Researching the role had a huge effect on Norton. “There’s something about the mafia that is quite compelling – it’s an anarchic, subversive world, with money and fast cars and yachts and beautiful women and all that stuff,” he says. “But we also tell the story of the cost – like human trafficking and drug dealing and junkies in Mumbai. I was aware that there are components in my smartphone that are unethically sourced, but I didn’t know how deeply criminals are involved. All our lives are in some way affected by this corruption – the food, the petrol, the minerals in your phone mined by children in the Third World – even if you aren’t aware of it.” He pauses. “But I’ve still used my phone every single day, which is probably not a great example to set.”

If the role has had a personal impact on him, it’s going to have greater repercussions for his career. The former Cambridge theology student, born in London and raised in Yorkshire, has had a range of roles since he waltzed on to the small screen as Henry Alveston in Death Comes to Pemberley in 2013. The next year, Sally Wainwright picked him to play Tommy Lee Royce, the dark villain to Sarah Lancashire’s troubled cop Catherine Cawood in Happy Valley. The role of crime-solving vicar Sidney Chambers in ITV’s Grantchester came shortly after.
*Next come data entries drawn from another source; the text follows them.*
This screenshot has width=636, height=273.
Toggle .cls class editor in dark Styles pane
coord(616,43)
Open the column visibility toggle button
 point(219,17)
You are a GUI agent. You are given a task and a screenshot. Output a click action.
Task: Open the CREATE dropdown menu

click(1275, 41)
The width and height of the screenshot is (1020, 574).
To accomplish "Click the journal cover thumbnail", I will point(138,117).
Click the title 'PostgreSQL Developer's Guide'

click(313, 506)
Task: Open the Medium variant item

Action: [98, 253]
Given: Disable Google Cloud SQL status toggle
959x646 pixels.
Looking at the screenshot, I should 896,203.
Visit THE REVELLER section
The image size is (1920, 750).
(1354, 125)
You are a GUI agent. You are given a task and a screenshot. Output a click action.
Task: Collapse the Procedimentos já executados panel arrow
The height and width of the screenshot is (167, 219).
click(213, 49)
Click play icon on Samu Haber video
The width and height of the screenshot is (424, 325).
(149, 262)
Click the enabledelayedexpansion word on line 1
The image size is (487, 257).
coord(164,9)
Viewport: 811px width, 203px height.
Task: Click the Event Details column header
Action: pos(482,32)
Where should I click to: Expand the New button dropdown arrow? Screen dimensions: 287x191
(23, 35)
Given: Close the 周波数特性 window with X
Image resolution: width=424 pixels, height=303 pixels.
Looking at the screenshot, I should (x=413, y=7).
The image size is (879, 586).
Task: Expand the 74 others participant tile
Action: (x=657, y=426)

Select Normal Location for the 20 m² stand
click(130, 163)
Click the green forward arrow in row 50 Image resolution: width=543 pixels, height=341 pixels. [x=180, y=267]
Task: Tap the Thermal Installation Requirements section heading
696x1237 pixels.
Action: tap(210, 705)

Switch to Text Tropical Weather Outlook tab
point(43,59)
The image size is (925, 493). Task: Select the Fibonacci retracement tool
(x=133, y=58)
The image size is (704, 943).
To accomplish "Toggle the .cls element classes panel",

Norton has popped up since in War & Peace, Flatliners and Black Mirror.

McMafia

“I didn’t have long between Grantchester and McMafia,” he says. “We finished Grantchester only a couple of weeks before I started McMafia in January 2017. I was mixing thoughts about my sermon with books on the mafia.”

Surprisingly, he says the theology degree helped with both roles. “I enjoy chewing over the big questions of what it is to be, and to live. Both Granchester and McMafia are about that – about the inner wranglings of each man. Although Alex is cooler and more anguished.”

With McMafia already picked up in the US by cable network AMC and showing in almost 200 other territories, Norton already has Hollywood knocking at his door. “Actually, Happy Valley started it,” he says. “It’s on Netflix and it’s become a cult hit in the US.

“McMafia feels so relevant – it feels as if the world wants to look behind the curtains of what’s going on in America and Russia. Selfishly, it feels a step up. The budget we have, an Oscar-nominated writer, all the talent… It’s terrifying in a way because there’s nowhere to hide.”

The series certainly does nothing to dispel the rumours that he’s being lined up to play James Bond after Daniel Craig. Norton’s opening scene even had him sweeping up to the V&A in a tux and tie.

“I did say to James Watkins, the director, are you just baiting me and stoking the rumour fire with scenes like that?” He laughs. “When it’s reported in the press, people assume that I’ve co-ordinated the scene, but I promise you I didn’t. The truth is that it’s total speculation. It’s really humbling and flattering, but to have my name [talked up for Bond] next to the likes of Tom Hardy and Michael Fassbender is just mad. If you’re thinking of putting a bet on me, keep your money in your pocket.”

And then he’s off to spend time with one of the artists with a cameo role in a Tel Aviv nightclub scene – his father, Hugh, who has appeared in all of Norton’s TV series and is gathering his own following.

“I’m trying to encourage him to do less of it – The One Show did a piece on him and my publicist was like, ‘Enough is enough – you’ve got to stop!’” He laughs as he pays the bill. “But my parents are both retired. They came to Croatia for four days and this time he’s playing a sugar daddy in a Tel Aviv gay bar. He has a suit and a cravat and is flirting with these young boys… It’s very funny. For the first time he wasn’t an extra; he was a featured artist so he was on the call sheet – which is probably framed at home by now.”